• WHAT YOU NEED TO DO
Of the entries below, restate word for word only the section that runs from the line with "Informativa sulla privacy (69, 2340)" to the line with "OK [button] (128, 2550)", counting both ends.
*** DATASET RECORDS Section Begins ***
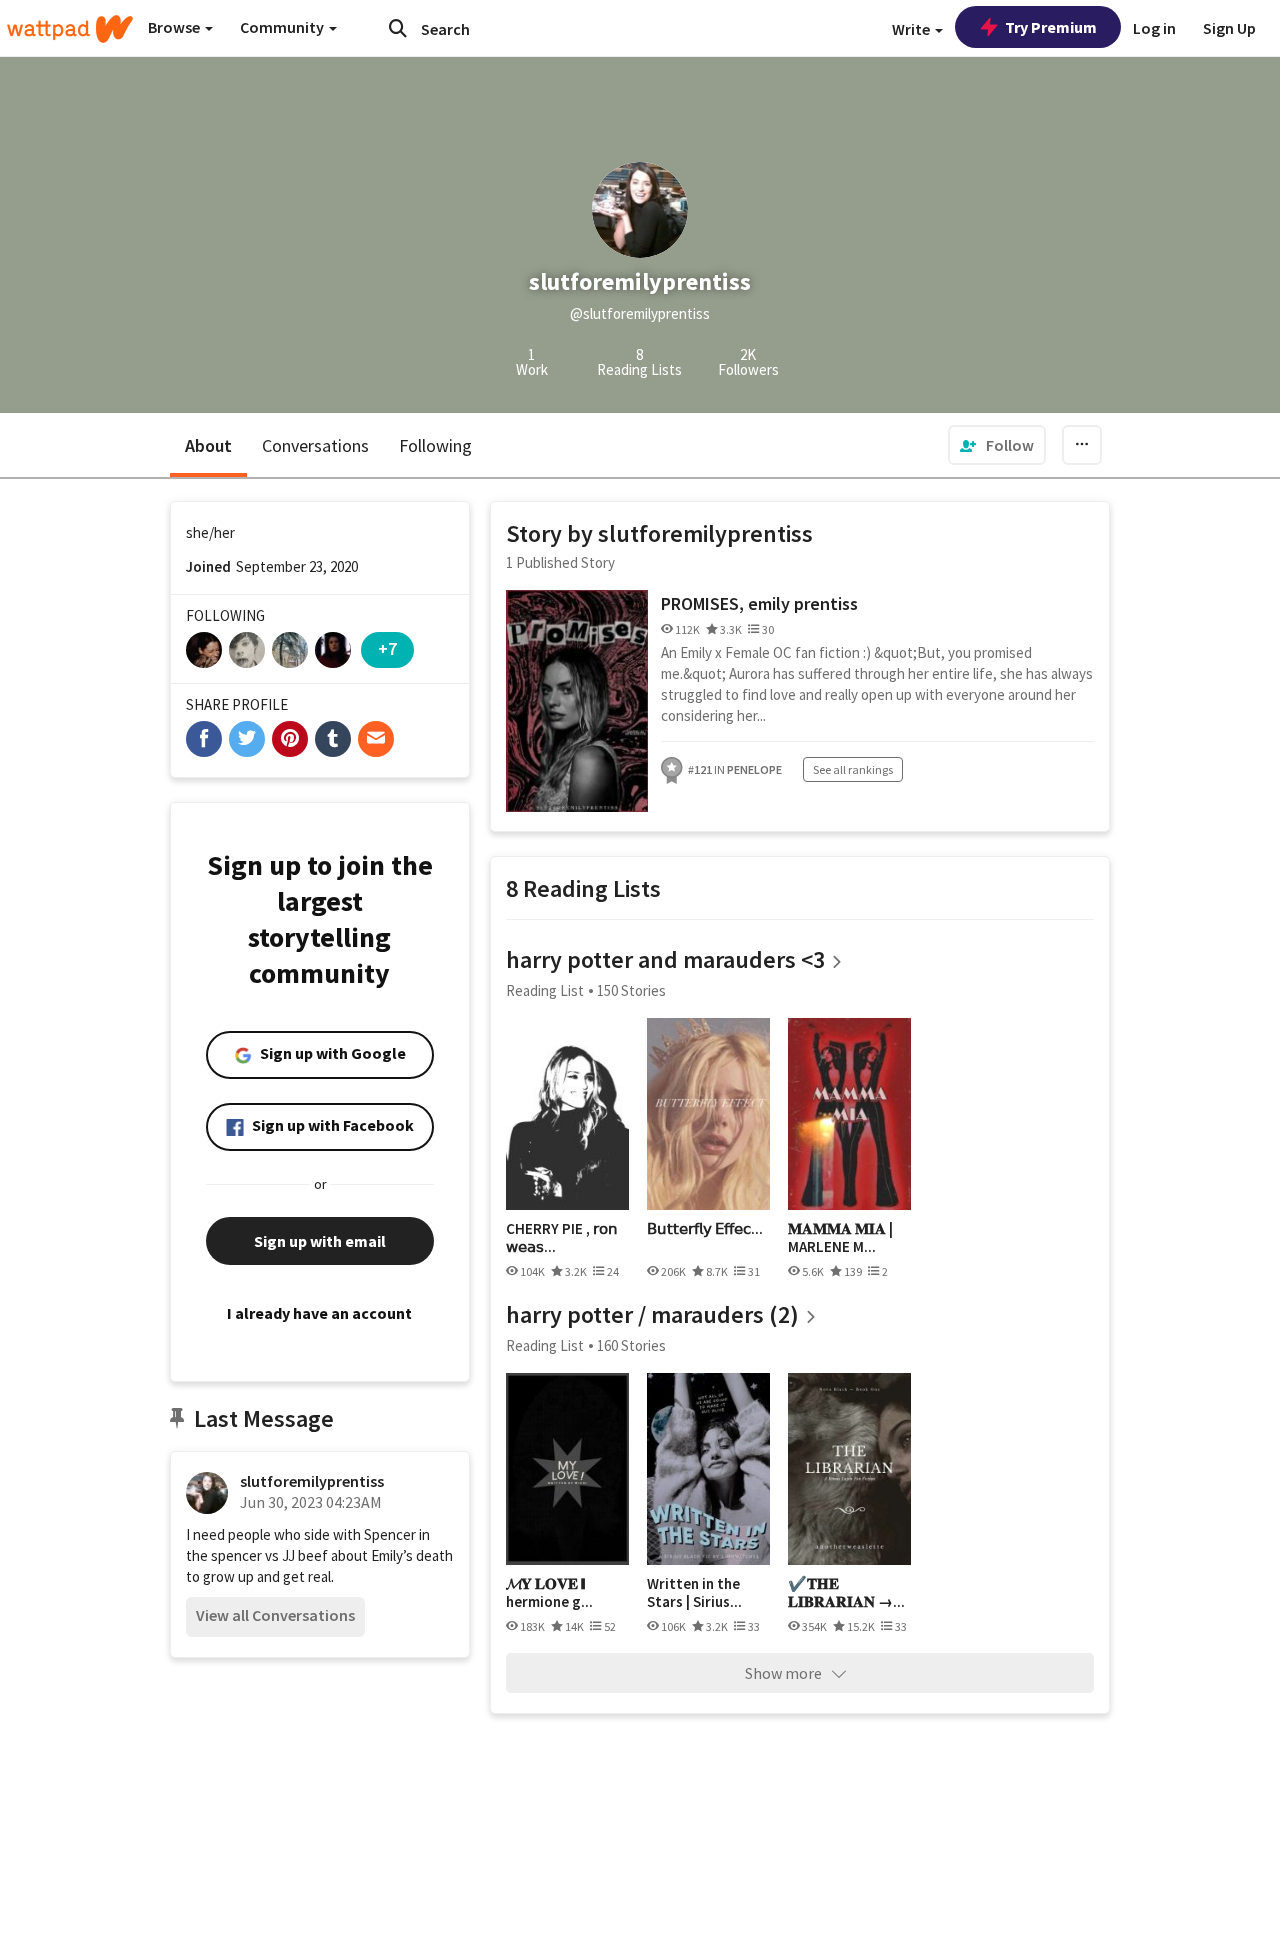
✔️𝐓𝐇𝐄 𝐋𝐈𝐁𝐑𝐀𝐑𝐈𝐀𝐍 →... (846, 1592)
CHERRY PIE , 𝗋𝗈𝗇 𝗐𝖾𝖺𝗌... (562, 1237)
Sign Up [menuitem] (1229, 28)
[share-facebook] (204, 739)
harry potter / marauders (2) (652, 1314)
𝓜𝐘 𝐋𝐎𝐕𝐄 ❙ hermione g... (549, 1592)
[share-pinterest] (290, 739)
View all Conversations (275, 1615)
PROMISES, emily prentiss (759, 603)
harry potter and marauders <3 (665, 959)
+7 (387, 648)
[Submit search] (398, 28)
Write (912, 29)
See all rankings (853, 769)
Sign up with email (320, 1241)
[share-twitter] (247, 739)
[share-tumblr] (333, 739)
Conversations (315, 445)
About (208, 445)
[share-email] (376, 739)
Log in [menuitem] (1154, 28)
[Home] (70, 29)
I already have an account (319, 1313)
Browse (175, 27)
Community (283, 27)
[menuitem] (997, 445)
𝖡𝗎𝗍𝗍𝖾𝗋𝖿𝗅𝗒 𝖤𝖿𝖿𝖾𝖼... (705, 1229)
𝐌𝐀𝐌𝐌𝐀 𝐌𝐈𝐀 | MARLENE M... (840, 1237)
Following (435, 445)
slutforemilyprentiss (312, 1481)
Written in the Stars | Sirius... (694, 1592)
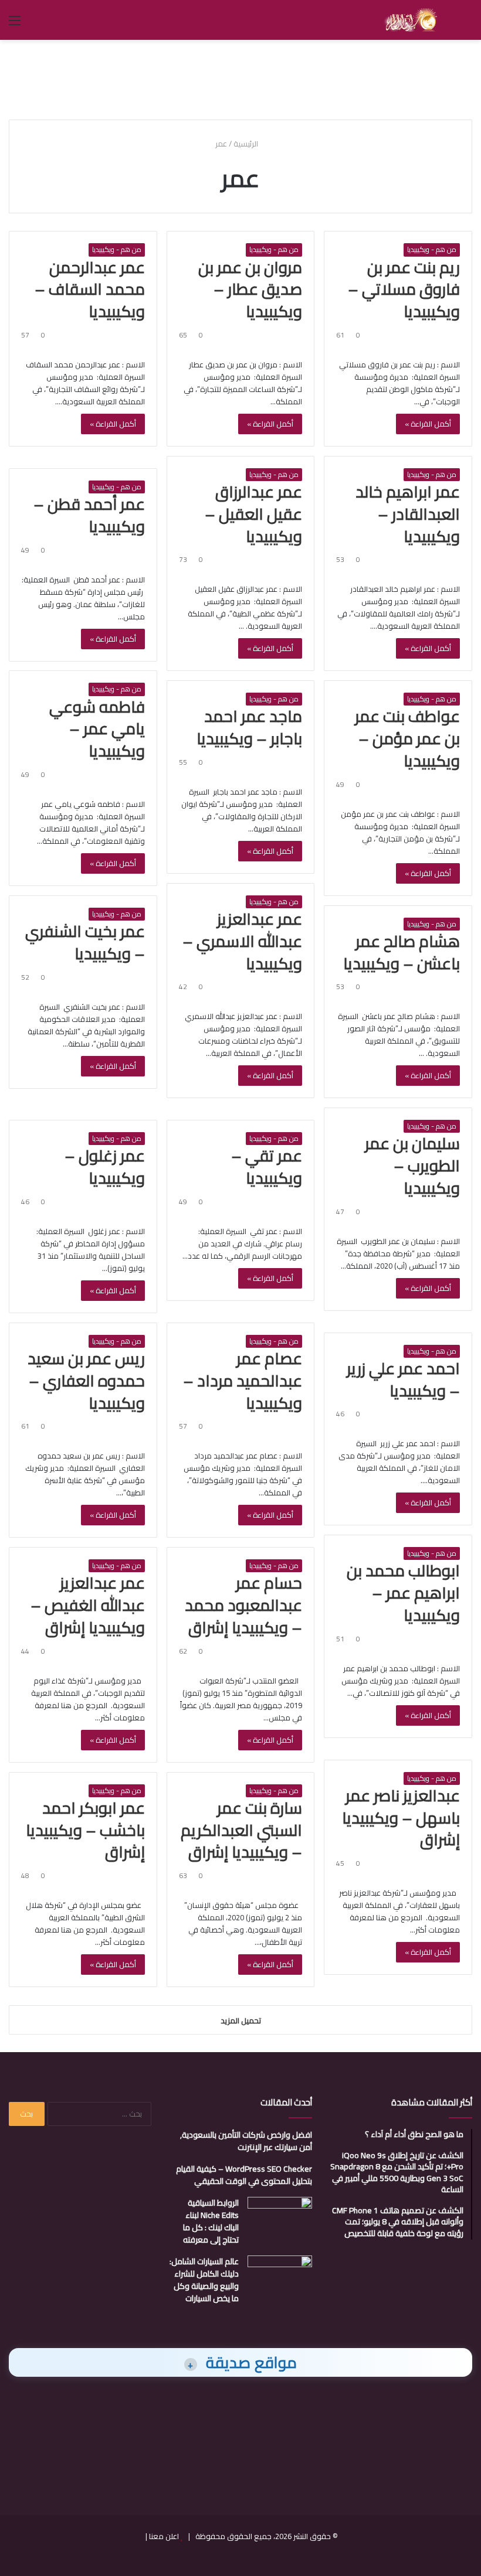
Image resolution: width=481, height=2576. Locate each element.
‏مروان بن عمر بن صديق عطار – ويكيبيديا (250, 289)
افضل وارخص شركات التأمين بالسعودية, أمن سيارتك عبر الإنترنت (246, 2141)
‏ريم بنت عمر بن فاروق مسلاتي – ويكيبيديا (404, 289)
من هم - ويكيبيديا (431, 249)
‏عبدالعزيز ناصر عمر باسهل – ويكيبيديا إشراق (401, 1818)
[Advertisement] (240, 78)
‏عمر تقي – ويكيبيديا (266, 1166)
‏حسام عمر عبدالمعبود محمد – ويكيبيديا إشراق (243, 1605)
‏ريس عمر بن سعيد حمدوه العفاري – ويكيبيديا (86, 1381)
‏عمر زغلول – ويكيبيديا (105, 1166)
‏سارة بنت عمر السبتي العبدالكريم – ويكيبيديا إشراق (241, 1830)
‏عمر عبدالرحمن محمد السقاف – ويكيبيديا (90, 289)
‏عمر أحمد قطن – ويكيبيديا (89, 515)
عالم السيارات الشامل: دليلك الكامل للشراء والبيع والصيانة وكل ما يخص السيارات (204, 2280)
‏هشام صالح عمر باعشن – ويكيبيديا (401, 952)
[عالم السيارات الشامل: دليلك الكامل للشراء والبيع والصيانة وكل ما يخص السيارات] (280, 2277)
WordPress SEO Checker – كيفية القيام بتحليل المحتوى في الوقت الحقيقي (244, 2175)
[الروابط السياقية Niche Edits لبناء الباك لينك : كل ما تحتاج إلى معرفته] (280, 2219)
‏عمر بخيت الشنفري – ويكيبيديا (85, 942)
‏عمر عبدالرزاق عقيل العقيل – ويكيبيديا (253, 514)
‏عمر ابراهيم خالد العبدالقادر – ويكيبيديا (407, 514)
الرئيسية (246, 144)
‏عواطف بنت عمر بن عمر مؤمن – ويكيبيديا (407, 738)
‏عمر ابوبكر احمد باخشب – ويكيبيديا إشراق (85, 1830)
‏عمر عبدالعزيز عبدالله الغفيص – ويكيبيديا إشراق (88, 1605)
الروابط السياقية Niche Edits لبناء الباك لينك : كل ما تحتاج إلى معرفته (211, 2221)
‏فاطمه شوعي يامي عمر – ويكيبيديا (97, 729)
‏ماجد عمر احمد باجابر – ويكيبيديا (249, 727)
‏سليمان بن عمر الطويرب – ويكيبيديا (412, 1165)
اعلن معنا (164, 2536)
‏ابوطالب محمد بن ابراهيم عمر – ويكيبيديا (403, 1593)
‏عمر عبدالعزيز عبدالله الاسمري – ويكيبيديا (242, 941)
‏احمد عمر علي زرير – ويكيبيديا (403, 1379)
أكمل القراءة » (428, 424)
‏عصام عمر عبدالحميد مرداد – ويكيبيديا (242, 1381)
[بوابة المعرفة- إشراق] (410, 20)
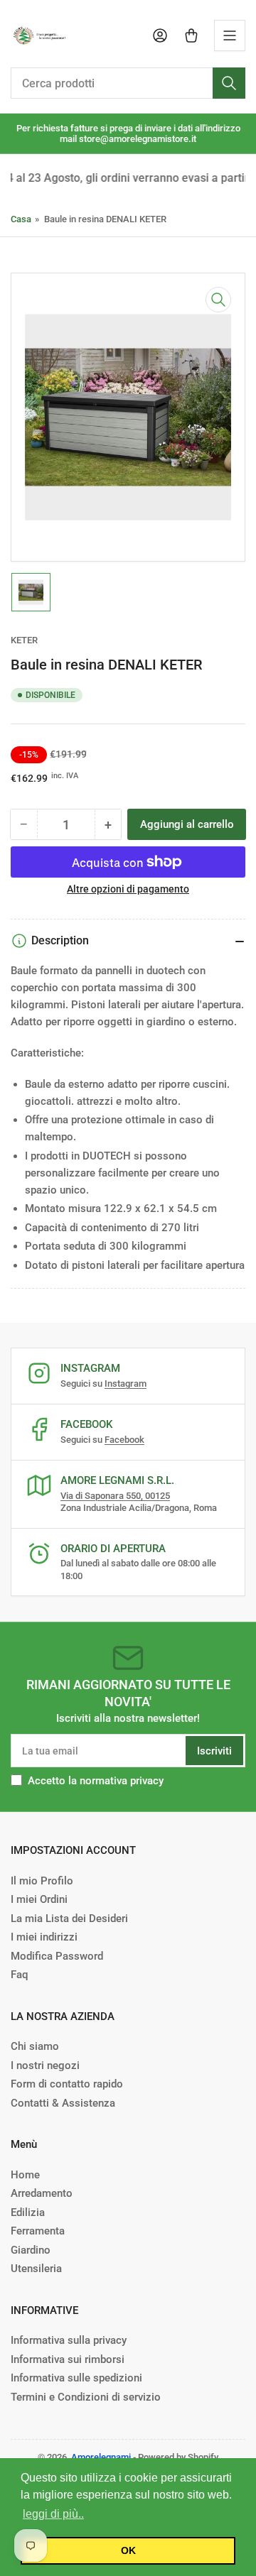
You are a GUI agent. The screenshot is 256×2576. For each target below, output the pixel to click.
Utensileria (36, 2268)
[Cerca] (229, 83)
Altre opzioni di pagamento (128, 889)
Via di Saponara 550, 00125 (115, 1495)
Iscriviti (214, 1751)
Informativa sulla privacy (69, 2340)
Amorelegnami (101, 2457)
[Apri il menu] (229, 35)
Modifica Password (57, 1956)
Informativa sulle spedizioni (76, 2378)
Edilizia (28, 2212)
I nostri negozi (45, 2065)
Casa (21, 219)
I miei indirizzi (44, 1937)
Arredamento (42, 2193)
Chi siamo (35, 2046)
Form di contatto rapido (67, 2084)
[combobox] (128, 83)
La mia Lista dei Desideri (69, 1918)
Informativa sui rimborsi (67, 2359)
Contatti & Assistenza (63, 2103)
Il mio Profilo (42, 1880)
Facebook (124, 1439)
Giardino (30, 2250)
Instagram (125, 1383)
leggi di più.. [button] (53, 2514)
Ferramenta (38, 2231)
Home (25, 2174)
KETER (24, 640)
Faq (19, 1974)
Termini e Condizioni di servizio (86, 2397)
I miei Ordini (39, 1899)
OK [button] (128, 2550)
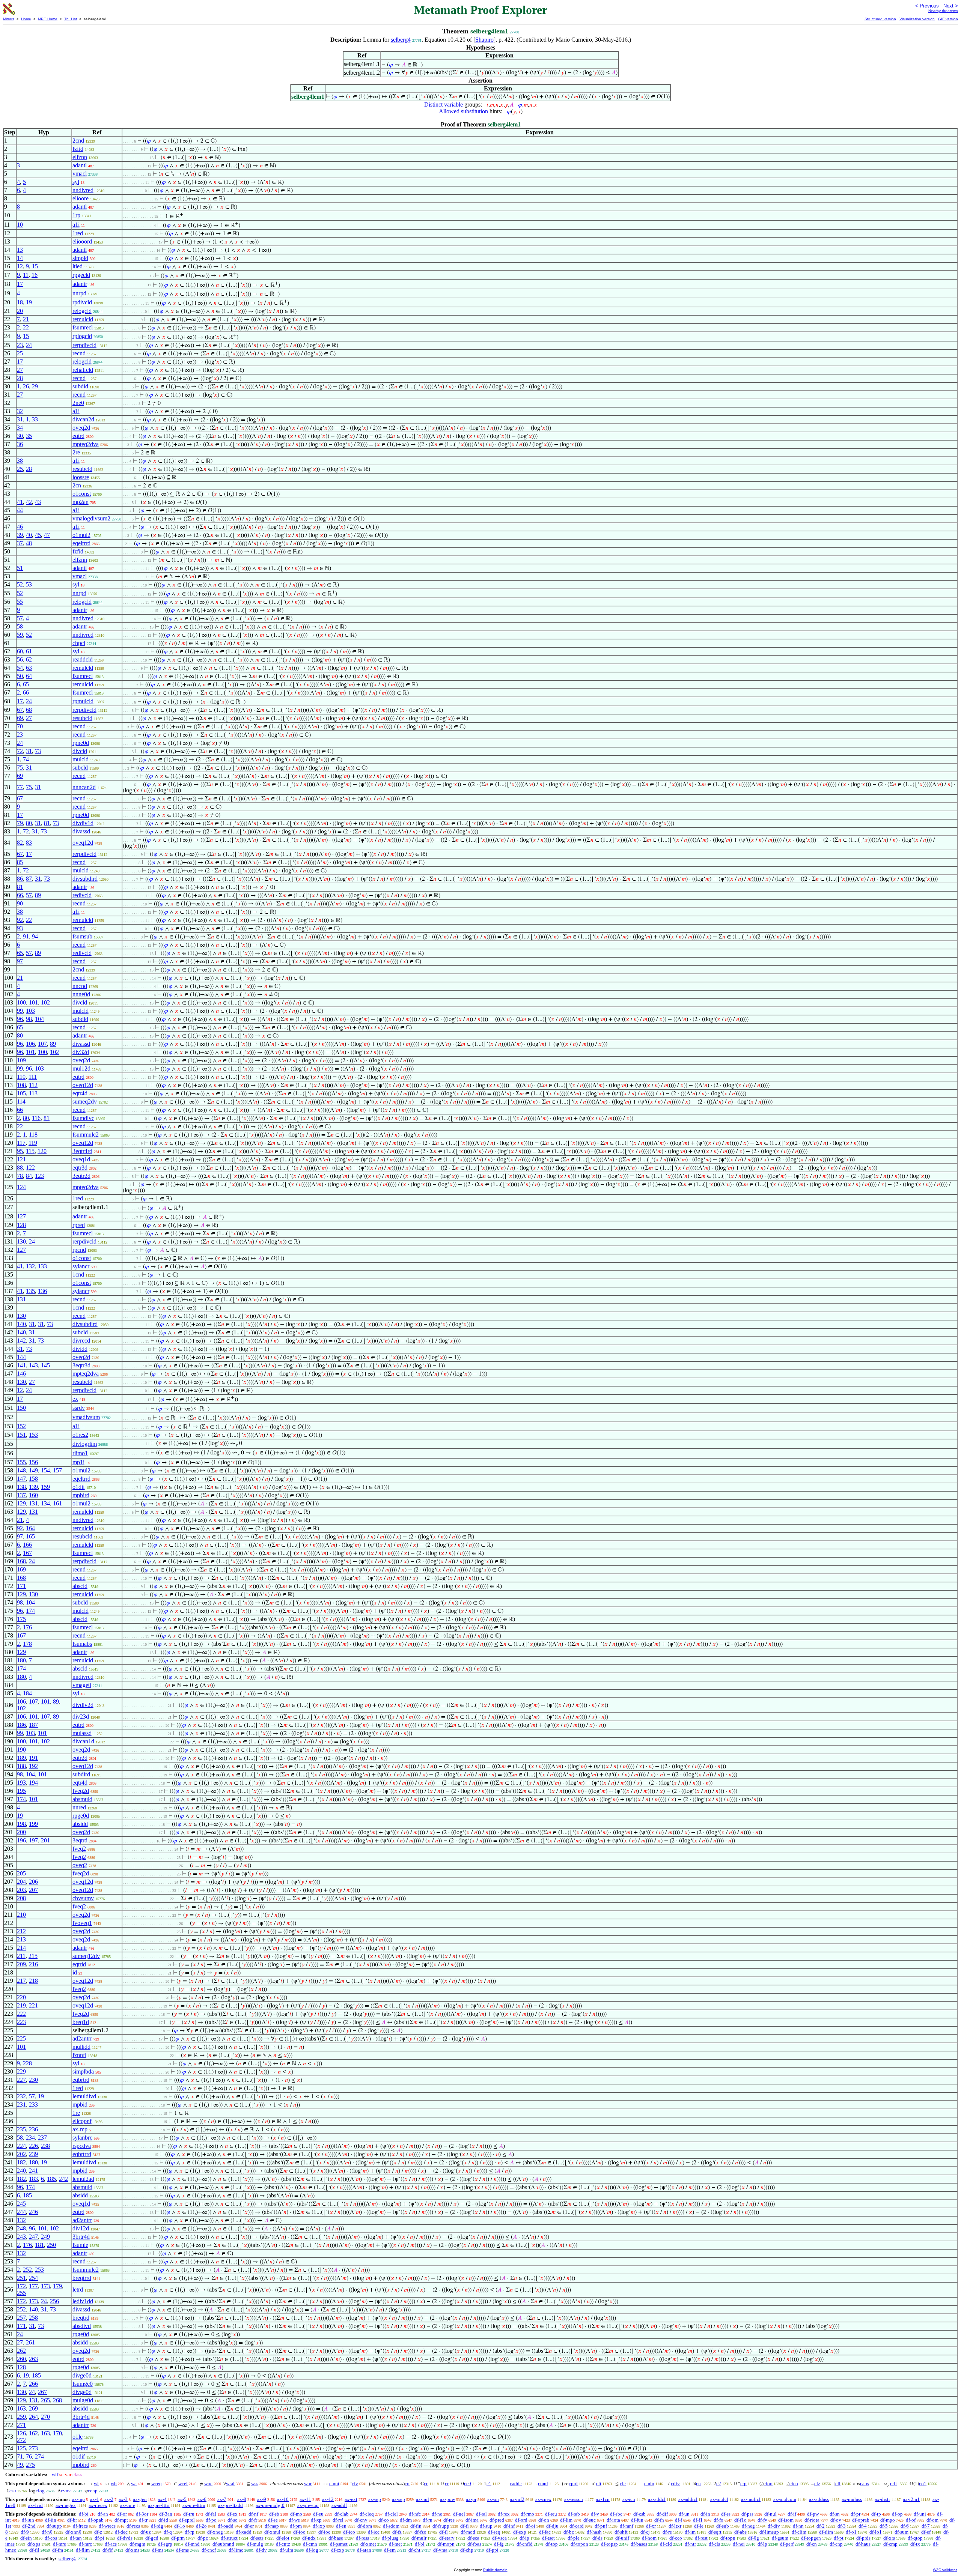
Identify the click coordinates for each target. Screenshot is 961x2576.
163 (21, 2408)
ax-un (493, 2499)
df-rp (189, 2532)
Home (26, 19)
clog (40, 2490)
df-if (792, 2514)
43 (38, 502)
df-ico (349, 2532)
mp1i (78, 1462)
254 (33, 2278)
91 (26, 936)
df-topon (579, 2544)
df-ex (232, 2514)
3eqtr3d (81, 1365)
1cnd (78, 1274)
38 (20, 460)
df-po (211, 2520)
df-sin (26, 2538)
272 (21, 2440)
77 (20, 787)
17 (20, 284)
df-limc (236, 2550)
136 (42, 1291)
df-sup (486, 2526)
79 (20, 823)
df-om (932, 2520)
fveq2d (80, 1791)
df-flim (83, 2550)
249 (45, 2236)
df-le (698, 2526)
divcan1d (83, 1741)
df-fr (253, 2520)
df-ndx (309, 2538)
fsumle (80, 2245)
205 (21, 1873)
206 (33, 1881)
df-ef (926, 2532)
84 (29, 1176)
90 (20, 903)
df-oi (530, 2526)
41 (20, 502)
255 (21, 2293)
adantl (79, 165)
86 (20, 878)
*** DATASET RECORDS Section Ends ***
• FINAL ANSWER
Informativa sulla privacy (69, 2340)
Amorelegnami (101, 2457)
[Apri il menu] (229, 35)
Modifica Password (57, 1956)
Informativa sulle spedizioni (76, 2378)
Edilizia (28, 2212)
I nostri negozi (45, 2065)
Casa (21, 219)
I miei indirizzi (44, 1937)
Arredamento (42, 2193)
Chi siamo (35, 2046)
Form di contatto rapido (67, 2084)
[combobox] (128, 83)
La mia Lista dei Desideri (69, 1918)
Informativa sui rimborsi (67, 2359)
Contatti & Assistenza (63, 2103)
Il mio Profilo (42, 1880)
Facebook (124, 1439)
Giardino (30, 2250)
Instagram (125, 1383)
leggi di più.. [button] (53, 2514)
Ferramenta (38, 2231)
Home (25, 2174)
KETER (24, 640)
Faq (19, 1974)
Termini e Condizioni di servizio (86, 2397)
I miei Ordini (39, 1899)
OK [button] (128, 2550)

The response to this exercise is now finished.